*** Opening of EXERCISE MATERIALS ***
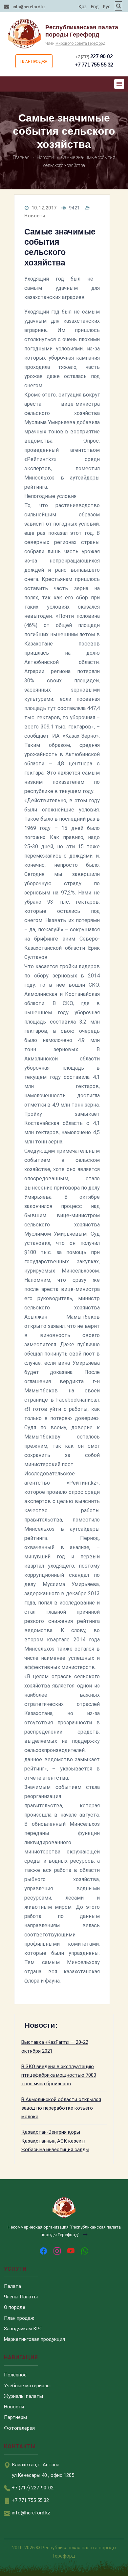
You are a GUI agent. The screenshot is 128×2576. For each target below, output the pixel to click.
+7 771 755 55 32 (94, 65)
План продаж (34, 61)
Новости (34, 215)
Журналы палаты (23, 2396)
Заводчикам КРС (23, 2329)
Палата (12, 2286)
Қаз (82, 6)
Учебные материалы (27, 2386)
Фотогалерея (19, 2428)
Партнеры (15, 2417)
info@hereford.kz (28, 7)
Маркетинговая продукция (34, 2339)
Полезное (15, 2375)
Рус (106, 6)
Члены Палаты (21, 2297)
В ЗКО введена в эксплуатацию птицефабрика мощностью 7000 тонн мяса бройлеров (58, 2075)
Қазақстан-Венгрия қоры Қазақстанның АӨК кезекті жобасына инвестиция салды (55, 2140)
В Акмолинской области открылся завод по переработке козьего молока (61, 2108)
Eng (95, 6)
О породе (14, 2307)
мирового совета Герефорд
*** Close of EXERCISE MATERIALS ***
* _WHAT THE EXERCISE ASKS_: Transcribe exactly, and only, the lines from the one with "Журналы палаты (23, 2396)" through the last line of the data.

* _RESPONSE TO THE TASK_:
Журналы палаты (23, 2396)
Заводчикам КРС (23, 2329)
Палата (12, 2286)
Қаз (82, 6)
Учебные материалы (27, 2386)
Фотогалерея (19, 2428)
Партнеры (15, 2417)
info@hereford.kz (28, 7)
Маркетинговая продукция (34, 2339)
Полезное (15, 2375)
Рус (106, 6)
Члены Палаты (21, 2297)
В ЗКО введена в эксплуатацию птицефабрика мощностью 7000 тонн мяса бройлеров (58, 2075)
Қазақстан-Венгрия қоры Қазақстанның АӨК кезекті жобасына инвестиция салды (55, 2140)
В Акмолинской области открылся завод по переработке козьего молока (61, 2108)
Eng (95, 6)
О породе (14, 2307)
мирового совета Герефорд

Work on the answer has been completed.